Zimbabwe has opened an international conference to try to win international support for its campaign to be allowed to sell its stockpile of seized ivory
Zimbabwe has opened an international conference to try to win international support for its campaign to be allowed to sell its stockpile of seized ivory.
If the southern African country is not permitted to sell off its 130 tons of ivory, estimated to be worth $600 million, officials warn it may quit the Convention on International Trade in Endangered Species, CITES.
The three-day conference started Monday at Hwange National Park, the country’s largest wildlife park which is in southwestern Zimbabwe. Representatives from 16 African countries, as well as Japan and China, major consumers of ivory, are to attend the gathering, said officials.
Last week envoys from some European Union countries, Britain, the United States and Canada were guided through heavily guarded vaults in Harare that are filled with piles of elephant tusks to win international support for legal sales of the ivory.
Zimbabwe’s effort to sell that ivory is controversial with many conservation groups opposing it, saying any sale of ivory encourages poaching of the pachyderms.
The conference “is sending a dangerous signal to poachers and criminal syndicates that elephants are mere commodities, and that ivory trade could be resumed, heightening the threat to the species,” said a coalition of 50 wildlife and animal rights organizations from across the globe in a joint statement issued Monday.
Southern African countries have twice been permitted to sell off their ivory stocks to Japan and China in 1997 and 2008 and those limited sales resulted in “a sharp escalation” in poaching across the continent, said the letter.
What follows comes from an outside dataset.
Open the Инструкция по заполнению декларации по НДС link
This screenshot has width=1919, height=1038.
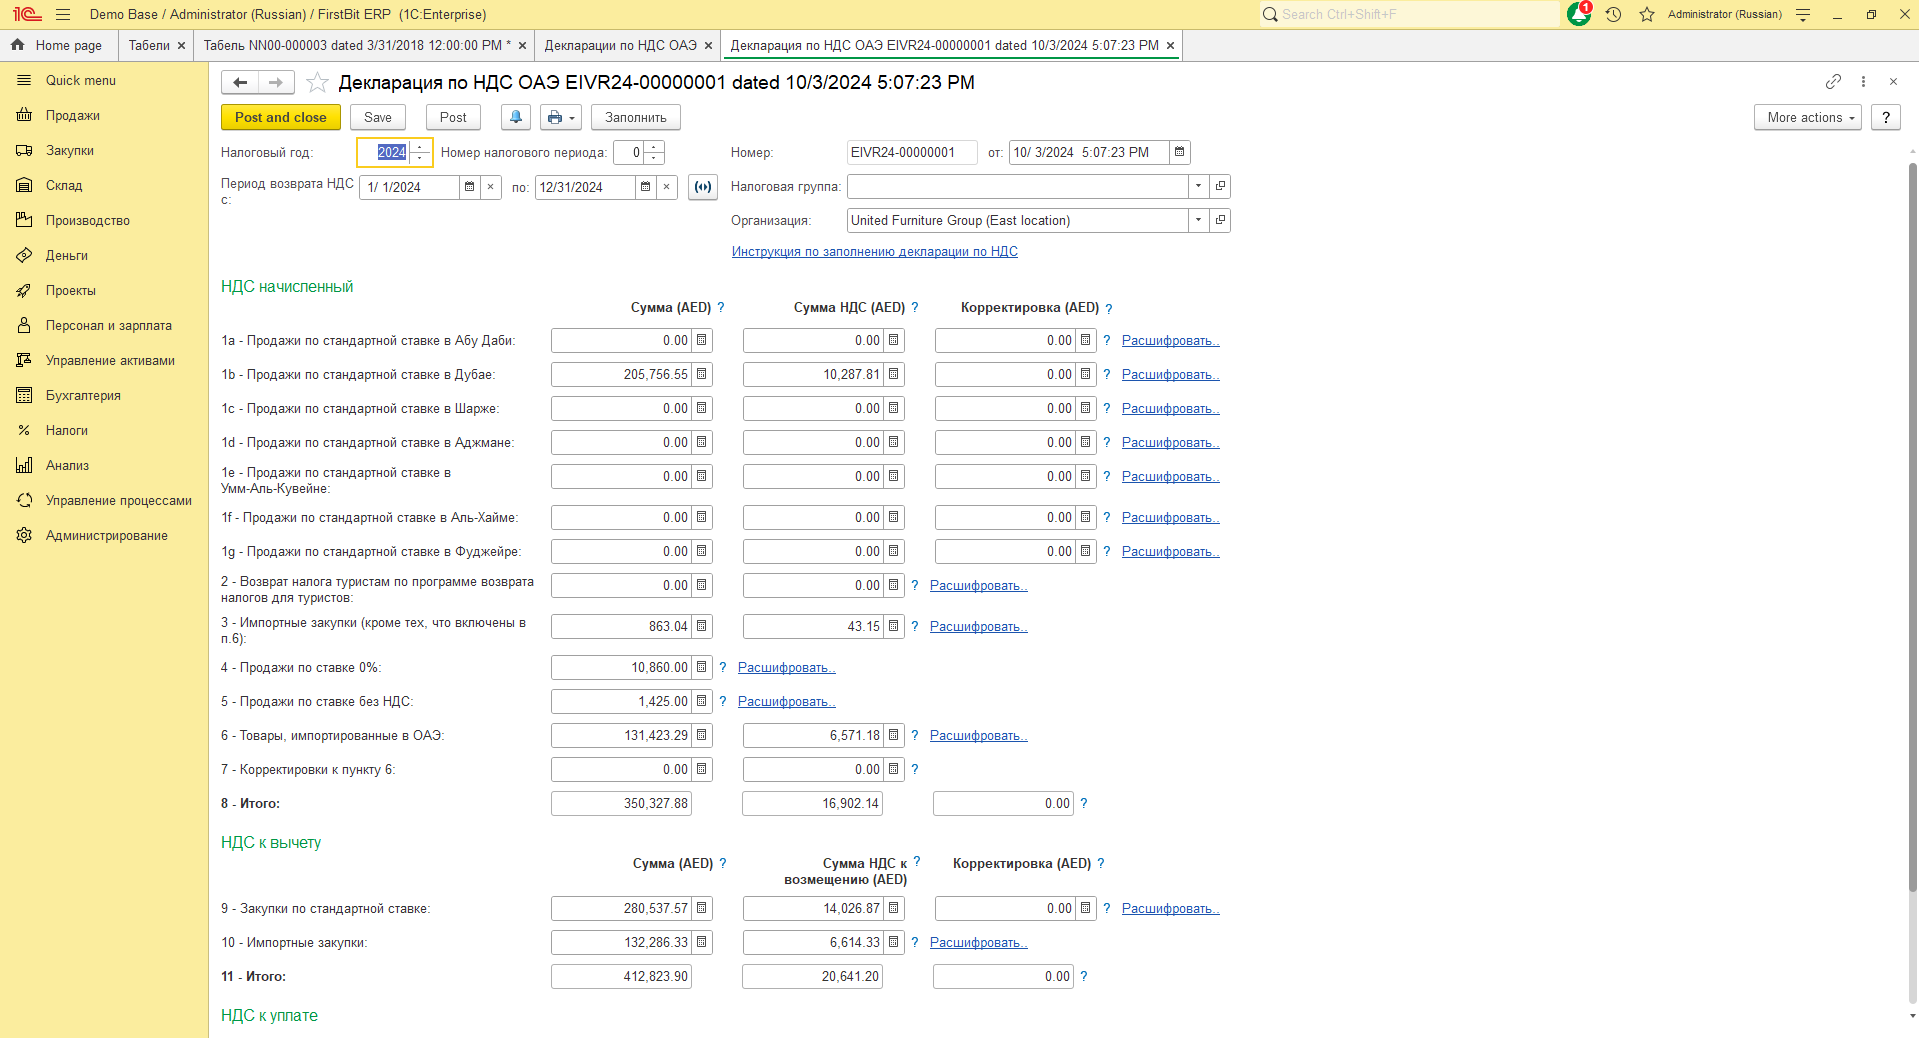click(874, 252)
“Legalizing the ivory trade, including by authorizing another ‘one-off’ sale could have similarly disastrous consequences,” the groups said.
Zimbabwe argues that its elephant population is growing rapidly at between 5% to 8% per year, a rate it says is unsustainable. Zimbabwe says it desperately needs the funds from the sales of the ivory to manage its elephant population, which it says has grown to a “dangerous” size.
Zimbabwe’s estimated 100,000 elephants are double the carrying capacity of its national parks, say parks officials. The overcrowded elephants are destroying the trees and shrubs that are vital for them and other wildlife.
Neighboring Botswana has the world’s largest elephant population with more than 130,000. Together Zimbabwe and Botswana have nearly 50% of the world’s elephants. The two countries say they are struggling to cope with the booming numbers.
Opposition is coming from Kenya and other members of the African Elephant Coalition, whose 32 members are mostly East and West African countries that have fewer elephants. They argue that reopening legal international trade in ivory trade, even for a single auction, would result in increased poaching.
CITES banned the international ivory trade in 1989 to curtail poaching. In addition to banning ivory sales, CITES in 2019 also imposed restrictions on the sales of wild elephants caught in Zimbabwe and Botswana, a move that pleased some conservationists but dismayed officials struggling to manage their overcrowded parks.
There is a flourishing illegal trade in ivory in which international syndicates fund poachers to kill elephants and saw off their ivory tusks. The ivory is then smuggled overseas, where there is a demand for ivory for jewelry and trinkets.
Increased poaching and loss of habitat have made Africa’s elephant populations more endangered, the International Union for Conservation of Nature said last year.
Zimbabwe and Botswana say they are ill-equipped to deal with poachers without the money from ivory sales, especially because earnings from tourism have dwindled due to COVID—19 related travel restrictions since 2020.